# PASSAGE:
--

The frictional resistance (skin friction) $Q_{s\left(z=0\text{m}\right)}$, at the top of the pile is zero as the unit frictional resistance, $f_{z=0\text{m}}$, at a height of 0 ft from the top of the pile is zero.

$Q_{s\left(z=0\text{m}\right)}=0\text{kN}$

Consider the pile to the depth of 6.75 m (critical depth of the pile) from the top of pile tip.

$\begin{array}{c}z=L^{\prime }\\ =6.75\text{m}\end{array}$

Calculate the magnitude of unit frictional resistance $f_{z=6.75\text{m}}$, at a height of 6.75 m from the top of the pile using the formula.

$\begin{array}{c}{f}_{z=6.75\text{m}}=K_{\text{UL}}{{\sigma }^{\prime }}_o\tan {{\delta }^{\prime }}_{\text{UL}}\\ =K_{\text{UL}}\left(\gamma z\right)\tan {{\delta }^{\prime }}_{\text{UL}}\end{array}$

Substitute 6.75 m for z, 0.727 for $K_{\text{UL}}$, $17{\text{kN/m}}^{\text{3}}$ for $\gamma$, and $20.2°$ for ${{\delta }^{\prime }}_{\text{UL}}$.

$\begin{array}{c}{f}_{z=6.75\text{m}}=0.727\times \left(17.0\times 6.75\right)\times \tan \left(20.2°\right)\\ =30.7{\text{kN/m}}^2\end{array}$

Calculate the magnitude of unit frictional resistance $f_{z=8\text{m}}$, at a height of 8 m from the top of the pile (end of upper layer of sand) using the formula.

$\begin{array}{c}{f}_{z=8\text{m}}=K_{\text{UL}}{{\sigma }^{\prime }}_o\tan {{\delta }^{\prime }}_{\text{UL}}\\ =K_{\text{UL}}\left(\gamma z\right)\tan {{\delta }^{\prime }}_{\text{UL}}\end{array}$

Substitute 6.75 m for z, 0.727 for $K_{\text{UL}}$, $17{\text{kN/m}}^{\text{3}}$ for $\gamma$, and $20.2°$ for ${{\delta }^{\prime }}_{\text{UL}}$.

$\begin{array}{c}{f}_{z=8\text{m}}=0.727\times \left(17.0\times 6.75\right)\times \tan \left(20.2°\right)\\ =30.7{\text{kN/m}}^2\end{array}$

Below the upper layer $\left(8\text{m}<z<15\text{m}\right)$, the unit frictioanl resistance remains constant $\left(30.7{\text{kN/m}}^{\text{2}}\right)$.

--

# DATASET ENTRIES:
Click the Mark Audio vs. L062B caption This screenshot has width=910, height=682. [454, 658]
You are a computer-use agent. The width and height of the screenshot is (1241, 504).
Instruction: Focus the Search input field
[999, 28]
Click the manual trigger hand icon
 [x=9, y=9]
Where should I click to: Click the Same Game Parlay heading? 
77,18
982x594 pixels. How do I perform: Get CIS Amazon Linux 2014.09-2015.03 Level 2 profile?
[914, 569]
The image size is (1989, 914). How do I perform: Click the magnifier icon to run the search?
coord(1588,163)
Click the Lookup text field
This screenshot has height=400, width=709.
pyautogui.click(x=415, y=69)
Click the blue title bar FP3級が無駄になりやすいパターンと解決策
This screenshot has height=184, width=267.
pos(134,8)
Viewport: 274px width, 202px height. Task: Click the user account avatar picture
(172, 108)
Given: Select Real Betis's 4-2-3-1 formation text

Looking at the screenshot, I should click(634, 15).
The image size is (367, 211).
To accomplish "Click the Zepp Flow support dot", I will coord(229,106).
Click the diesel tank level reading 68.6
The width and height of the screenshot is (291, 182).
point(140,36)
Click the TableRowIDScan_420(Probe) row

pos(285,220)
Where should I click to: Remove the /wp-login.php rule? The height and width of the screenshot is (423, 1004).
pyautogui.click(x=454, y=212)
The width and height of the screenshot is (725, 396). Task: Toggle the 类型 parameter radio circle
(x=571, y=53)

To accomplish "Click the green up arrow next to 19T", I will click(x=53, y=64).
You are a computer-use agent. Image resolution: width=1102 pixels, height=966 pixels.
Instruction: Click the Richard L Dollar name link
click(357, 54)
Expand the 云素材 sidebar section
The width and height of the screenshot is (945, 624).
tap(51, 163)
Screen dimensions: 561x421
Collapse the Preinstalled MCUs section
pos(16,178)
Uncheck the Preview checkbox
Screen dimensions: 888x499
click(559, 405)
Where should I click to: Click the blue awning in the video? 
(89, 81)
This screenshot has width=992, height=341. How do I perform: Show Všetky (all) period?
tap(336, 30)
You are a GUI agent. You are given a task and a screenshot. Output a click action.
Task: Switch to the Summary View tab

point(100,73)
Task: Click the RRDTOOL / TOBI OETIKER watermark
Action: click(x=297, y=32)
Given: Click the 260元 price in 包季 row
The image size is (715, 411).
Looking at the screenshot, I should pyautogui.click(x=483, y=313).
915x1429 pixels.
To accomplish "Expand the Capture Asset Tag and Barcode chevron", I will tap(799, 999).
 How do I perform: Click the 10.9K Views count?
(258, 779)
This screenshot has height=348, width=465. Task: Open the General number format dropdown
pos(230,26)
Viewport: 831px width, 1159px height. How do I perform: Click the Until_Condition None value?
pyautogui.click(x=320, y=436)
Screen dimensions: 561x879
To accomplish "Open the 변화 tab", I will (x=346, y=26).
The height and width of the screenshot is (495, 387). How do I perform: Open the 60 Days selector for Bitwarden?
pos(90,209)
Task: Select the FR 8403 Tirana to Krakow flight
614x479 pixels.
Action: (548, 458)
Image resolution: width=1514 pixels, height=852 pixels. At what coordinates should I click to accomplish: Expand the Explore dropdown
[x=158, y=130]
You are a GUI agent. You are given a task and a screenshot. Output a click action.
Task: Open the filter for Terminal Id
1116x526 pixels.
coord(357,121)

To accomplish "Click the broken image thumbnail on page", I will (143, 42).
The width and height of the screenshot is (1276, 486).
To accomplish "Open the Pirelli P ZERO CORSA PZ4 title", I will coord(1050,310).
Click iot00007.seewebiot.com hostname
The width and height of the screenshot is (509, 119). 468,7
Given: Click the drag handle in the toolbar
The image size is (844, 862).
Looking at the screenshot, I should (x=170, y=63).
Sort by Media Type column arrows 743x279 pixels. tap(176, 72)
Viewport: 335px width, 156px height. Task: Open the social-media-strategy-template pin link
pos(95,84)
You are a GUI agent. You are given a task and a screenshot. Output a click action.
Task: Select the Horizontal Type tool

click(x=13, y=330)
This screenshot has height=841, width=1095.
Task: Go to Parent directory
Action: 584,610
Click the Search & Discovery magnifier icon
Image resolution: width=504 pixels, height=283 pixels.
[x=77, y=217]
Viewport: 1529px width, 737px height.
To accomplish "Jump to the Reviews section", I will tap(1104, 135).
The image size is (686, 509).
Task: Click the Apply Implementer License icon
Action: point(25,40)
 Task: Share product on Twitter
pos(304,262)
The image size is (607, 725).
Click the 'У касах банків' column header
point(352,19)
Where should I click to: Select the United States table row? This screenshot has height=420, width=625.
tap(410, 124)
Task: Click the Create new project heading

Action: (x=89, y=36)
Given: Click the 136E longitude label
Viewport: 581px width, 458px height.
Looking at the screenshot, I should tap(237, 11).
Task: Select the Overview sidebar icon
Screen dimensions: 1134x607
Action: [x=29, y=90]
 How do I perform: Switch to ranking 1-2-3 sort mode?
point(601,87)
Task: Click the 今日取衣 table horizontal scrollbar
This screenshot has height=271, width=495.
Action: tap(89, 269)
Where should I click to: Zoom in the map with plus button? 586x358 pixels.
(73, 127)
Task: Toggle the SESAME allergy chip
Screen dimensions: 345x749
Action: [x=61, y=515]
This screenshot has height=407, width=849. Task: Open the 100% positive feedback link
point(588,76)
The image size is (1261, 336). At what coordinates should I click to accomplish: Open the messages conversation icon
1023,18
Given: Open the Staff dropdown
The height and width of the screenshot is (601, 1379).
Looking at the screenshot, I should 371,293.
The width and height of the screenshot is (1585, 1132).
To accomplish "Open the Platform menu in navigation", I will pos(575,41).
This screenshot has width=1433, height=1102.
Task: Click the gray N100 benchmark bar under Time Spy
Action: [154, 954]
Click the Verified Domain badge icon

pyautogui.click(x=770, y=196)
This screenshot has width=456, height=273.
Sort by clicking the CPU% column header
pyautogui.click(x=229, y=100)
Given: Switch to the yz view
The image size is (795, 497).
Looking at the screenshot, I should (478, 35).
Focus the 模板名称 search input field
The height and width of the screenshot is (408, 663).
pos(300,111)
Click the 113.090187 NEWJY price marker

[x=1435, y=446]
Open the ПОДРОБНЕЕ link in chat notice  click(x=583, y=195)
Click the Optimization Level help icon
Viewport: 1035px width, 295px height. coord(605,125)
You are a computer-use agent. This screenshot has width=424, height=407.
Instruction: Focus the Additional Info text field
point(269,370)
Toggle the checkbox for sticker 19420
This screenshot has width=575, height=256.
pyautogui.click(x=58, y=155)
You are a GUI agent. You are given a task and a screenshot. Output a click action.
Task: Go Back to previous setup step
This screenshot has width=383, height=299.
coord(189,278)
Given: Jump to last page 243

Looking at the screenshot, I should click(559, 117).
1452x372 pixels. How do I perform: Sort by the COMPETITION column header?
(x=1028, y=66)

--

# TASKS TO PERFORM:
[a] Answer these from the pile friction calculation:
(i) What is the skin friction at the top of the pile?
(ii) Which depth is named as the critical depth of the pile?
(iii) What happens to the unit frictional resistance below the upper layer?
[b] In the pile friction calculation, begin at the words "Consider the pile" and stop after "pile using the formula.". Write that part out again, replacing "critical depth" with "limiting depth".
[c] List each value the pile friction calculation substitutes into its unit frictional resistance formula, along with the quantity it stands for.
The rows play no part in this work.

# THE ANSWERS:
[a]
(i) 0 kN
(ii) 6.75 m
(iii) It stays constant at 30.7 kN/m².

[b]
Consider the pile to the depth of 6.75 m (limiting depth of the pile) from the top of pile tip.

$\begin{array}{c}z=L^{\prime }\\ =6.75\text{m}\end{array}$

Calculate the magnitude of unit frictional resistance $f_{z=6.75\text{m}}$, at a height of 6.75 m from the top of the pile using the formula.

[c]
6.75 m for z
0.727 for K_UL
17 kN/m³ for γ
20.2° for δ′_UL